[[ Records for this exercise open ]]

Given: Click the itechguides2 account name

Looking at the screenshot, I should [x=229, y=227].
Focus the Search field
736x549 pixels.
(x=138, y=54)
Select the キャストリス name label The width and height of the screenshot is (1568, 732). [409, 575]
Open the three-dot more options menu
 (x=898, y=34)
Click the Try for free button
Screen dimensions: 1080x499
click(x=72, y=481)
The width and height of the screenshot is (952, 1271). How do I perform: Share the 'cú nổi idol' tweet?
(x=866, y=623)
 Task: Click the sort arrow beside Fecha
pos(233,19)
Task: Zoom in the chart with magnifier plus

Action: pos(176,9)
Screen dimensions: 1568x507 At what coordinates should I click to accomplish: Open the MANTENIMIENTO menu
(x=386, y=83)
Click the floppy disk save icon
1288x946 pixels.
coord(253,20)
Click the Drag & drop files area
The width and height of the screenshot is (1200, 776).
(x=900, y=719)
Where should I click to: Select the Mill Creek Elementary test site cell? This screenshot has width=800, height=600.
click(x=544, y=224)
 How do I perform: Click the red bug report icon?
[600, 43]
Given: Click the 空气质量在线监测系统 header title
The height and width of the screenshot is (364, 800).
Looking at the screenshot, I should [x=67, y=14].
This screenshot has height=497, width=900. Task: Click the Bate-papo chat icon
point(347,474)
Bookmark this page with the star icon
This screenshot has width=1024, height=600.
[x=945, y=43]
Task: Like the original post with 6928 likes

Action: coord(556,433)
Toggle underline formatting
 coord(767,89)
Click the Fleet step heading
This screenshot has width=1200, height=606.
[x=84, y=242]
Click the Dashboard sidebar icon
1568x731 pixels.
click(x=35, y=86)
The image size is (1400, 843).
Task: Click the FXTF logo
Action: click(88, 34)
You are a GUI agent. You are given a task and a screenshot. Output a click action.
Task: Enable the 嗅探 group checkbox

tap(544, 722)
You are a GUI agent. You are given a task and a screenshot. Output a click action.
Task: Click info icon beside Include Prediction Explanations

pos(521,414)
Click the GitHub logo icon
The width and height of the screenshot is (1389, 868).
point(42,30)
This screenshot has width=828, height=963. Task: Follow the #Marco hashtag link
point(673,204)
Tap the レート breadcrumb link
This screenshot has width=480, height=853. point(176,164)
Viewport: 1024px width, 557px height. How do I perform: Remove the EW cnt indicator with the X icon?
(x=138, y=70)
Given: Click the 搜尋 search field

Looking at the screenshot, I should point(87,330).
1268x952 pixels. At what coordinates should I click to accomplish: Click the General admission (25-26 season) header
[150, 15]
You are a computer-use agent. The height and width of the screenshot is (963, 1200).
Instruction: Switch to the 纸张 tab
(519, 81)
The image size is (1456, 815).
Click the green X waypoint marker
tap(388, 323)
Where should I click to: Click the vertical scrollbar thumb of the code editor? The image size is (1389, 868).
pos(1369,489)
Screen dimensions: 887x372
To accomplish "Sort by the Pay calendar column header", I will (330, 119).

[[ Records for this exercise closed ]]

Your instructions:
Word for word, copy the material above.

Finished task:
Given: Click the itechguides2 account name

Looking at the screenshot, I should [x=229, y=227].
Focus the Search field
736x549 pixels.
(x=138, y=54)
Select the キャストリス name label The width and height of the screenshot is (1568, 732). [409, 575]
Open the three-dot more options menu
 (x=898, y=34)
Click the Try for free button
Screen dimensions: 1080x499
click(x=72, y=481)
The width and height of the screenshot is (952, 1271). How do I perform: Share the 'cú nổi idol' tweet?
(x=866, y=623)
 Task: Click the sort arrow beside Fecha
pos(233,19)
Task: Zoom in the chart with magnifier plus

Action: pos(176,9)
Screen dimensions: 1568x507 At what coordinates should I click to accomplish: Open the MANTENIMIENTO menu
(x=386, y=83)
Click the floppy disk save icon
1288x946 pixels.
coord(253,20)
Click the Drag & drop files area
The width and height of the screenshot is (1200, 776).
(x=900, y=719)
Where should I click to: Select the Mill Creek Elementary test site cell? This screenshot has width=800, height=600.
click(x=544, y=224)
 How do I perform: Click the red bug report icon?
[600, 43]
Given: Click the 空气质量在线监测系统 header title
The height and width of the screenshot is (364, 800).
Looking at the screenshot, I should [x=67, y=14].
This screenshot has height=497, width=900. Task: Click the Bate-papo chat icon
point(347,474)
Bookmark this page with the star icon
This screenshot has width=1024, height=600.
[x=945, y=43]
Task: Like the original post with 6928 likes

Action: coord(556,433)
Toggle underline formatting
 coord(767,89)
Click the Fleet step heading
This screenshot has width=1200, height=606.
[x=84, y=242]
Click the Dashboard sidebar icon
1568x731 pixels.
click(x=35, y=86)
The image size is (1400, 843).
Task: Click the FXTF logo
Action: click(88, 34)
You are a GUI agent. You are given a task and a screenshot. Output a click action.
Task: Enable the 嗅探 group checkbox

tap(544, 722)
You are a GUI agent. You are given a task and a screenshot. Output a click action.
Task: Click info icon beside Include Prediction Explanations

pos(521,414)
Click the GitHub logo icon
The width and height of the screenshot is (1389, 868).
point(42,30)
This screenshot has width=828, height=963. Task: Follow the #Marco hashtag link
point(673,204)
Tap the レート breadcrumb link
This screenshot has width=480, height=853. point(176,164)
Viewport: 1024px width, 557px height. How do I perform: Remove the EW cnt indicator with the X icon?
(x=138, y=70)
Given: Click the 搜尋 search field

Looking at the screenshot, I should point(87,330).
1268x952 pixels. At what coordinates should I click to accomplish: Click the General admission (25-26 season) header
[150, 15]
You are a computer-use agent. The height and width of the screenshot is (963, 1200).
Instruction: Switch to the 纸张 tab
(519, 81)
The image size is (1456, 815).
Click the green X waypoint marker
tap(388, 323)
Where should I click to: Click the vertical scrollbar thumb of the code editor? The image size is (1389, 868).
pos(1369,489)
Screen dimensions: 887x372
To accomplish "Sort by the Pay calendar column header", I will (330, 119).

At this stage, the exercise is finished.